One thing is certain: Future Civil War Union General Abner Doubleday did not invent baseball in Cooperstown, N.Y., in 1839—a myth not only accepted but also promoted by Major League Baseball for many years. Truth is, no one “invented” baseball. Europeans were playing stick-and-ball games centuries before there was a United States, and those games came across the Atlantic with immigrants. In the 1820s and 1830s folks in Philadelphia, New York and New England were playing several variations of “base ball” (originally spelled as two words). In 1845 Alexander Joy Cartwright Jr. was among the organizers of the Knickerbocker Base Ball Club, which played first in Manhattan and then across the Hudson River at the Elysian Fields, outside Hoboken, N.J. Cartwright and associates published a set of rules and regulations that became the foundation of modern baseball.

Cartwright, who had worked as a bank clerk, bookseller and volunteer fireman in New York City, left there in March 1849 to join the California Gold Rush and reportedly brought those rules, as well as balls and bats, on his journey across the untamed frontier. Along the way, according to his transcontinental diary, he taught the Knickerbocker brand of baseball to fellow 49ers, soldiers, saloonkeepers and even a few Indians. Thanks to the research of Monica Nucciarone, author of the groundbreaking 2009 book Alexander Cartwright: The Life Behind the Baseball Legend, we now know that it was practically a Doubleday-sized myth. Cartwright did not mention baseball in his original 1849 diary. It seems in the 20th century a grandson produced a typescript of the diary in which he introduced baseball references to help his ancestor land a spot in the Baseball Hall of Fame (which indeed happened in 1939). Nucciarone also found little evidence that Cartwright played baseball in his short time in San Francisco or instituted the playing the game in Hawaii after sailing to Honolulu in August 1849.
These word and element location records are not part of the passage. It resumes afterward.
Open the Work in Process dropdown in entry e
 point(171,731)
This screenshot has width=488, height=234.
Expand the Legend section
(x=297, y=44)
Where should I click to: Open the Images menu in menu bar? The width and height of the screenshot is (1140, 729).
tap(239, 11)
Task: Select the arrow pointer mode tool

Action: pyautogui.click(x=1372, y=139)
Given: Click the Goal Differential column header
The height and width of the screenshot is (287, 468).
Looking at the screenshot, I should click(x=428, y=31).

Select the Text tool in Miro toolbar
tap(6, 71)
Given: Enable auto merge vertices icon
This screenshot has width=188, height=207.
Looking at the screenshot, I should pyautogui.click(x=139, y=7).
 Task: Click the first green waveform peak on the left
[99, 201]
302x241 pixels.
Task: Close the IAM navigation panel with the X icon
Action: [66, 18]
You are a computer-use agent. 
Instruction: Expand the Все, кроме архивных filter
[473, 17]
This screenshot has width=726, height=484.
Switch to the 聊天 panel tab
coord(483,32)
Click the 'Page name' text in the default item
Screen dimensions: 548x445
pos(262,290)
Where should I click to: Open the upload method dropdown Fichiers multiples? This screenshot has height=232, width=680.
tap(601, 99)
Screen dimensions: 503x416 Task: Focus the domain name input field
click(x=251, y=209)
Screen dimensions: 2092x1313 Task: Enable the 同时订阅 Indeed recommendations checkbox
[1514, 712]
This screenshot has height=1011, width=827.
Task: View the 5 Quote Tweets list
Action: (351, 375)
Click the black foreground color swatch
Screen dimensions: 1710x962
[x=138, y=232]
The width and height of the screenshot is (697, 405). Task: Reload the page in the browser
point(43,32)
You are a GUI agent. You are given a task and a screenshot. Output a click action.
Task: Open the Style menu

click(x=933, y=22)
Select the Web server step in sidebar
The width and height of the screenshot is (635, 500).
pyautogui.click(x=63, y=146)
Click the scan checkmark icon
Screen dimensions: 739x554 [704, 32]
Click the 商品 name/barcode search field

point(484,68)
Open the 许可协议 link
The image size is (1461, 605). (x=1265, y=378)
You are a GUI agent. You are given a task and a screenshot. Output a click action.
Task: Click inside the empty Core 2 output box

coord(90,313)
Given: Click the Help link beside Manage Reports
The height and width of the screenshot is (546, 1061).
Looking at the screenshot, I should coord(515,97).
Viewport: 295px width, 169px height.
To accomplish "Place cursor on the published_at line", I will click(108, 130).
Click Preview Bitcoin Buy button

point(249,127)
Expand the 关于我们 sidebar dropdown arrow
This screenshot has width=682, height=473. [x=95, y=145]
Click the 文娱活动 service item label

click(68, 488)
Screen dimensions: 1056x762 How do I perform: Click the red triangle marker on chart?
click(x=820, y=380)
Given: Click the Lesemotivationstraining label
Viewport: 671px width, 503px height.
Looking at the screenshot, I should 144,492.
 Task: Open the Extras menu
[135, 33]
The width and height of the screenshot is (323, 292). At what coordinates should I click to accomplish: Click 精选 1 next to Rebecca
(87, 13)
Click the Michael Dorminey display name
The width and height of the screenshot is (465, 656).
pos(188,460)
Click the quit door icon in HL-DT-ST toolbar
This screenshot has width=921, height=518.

In the 1850s baseball remained primarily an Eastern pastime, though in Minnesota Territory in 1857 (the year before statehood) an organized ball club formed in Nininger City (now a ghost town in Dakota County). By the end of the decade baseball was said to be the most popular team sport in New Orleans. On February 22, 1860, two San Francisco squads, the Eagles and the Red Rovers, played the first recorded baseball game in that city. Texas has long been a hotbed for football, but teams were playing baseball in Galveston and other Lone Star locations prior to the Civil War. In 1861 sports enthusiasts formed the Houston Base Ball Club and began promoting the game locally, much as Cartwright had done back in New York.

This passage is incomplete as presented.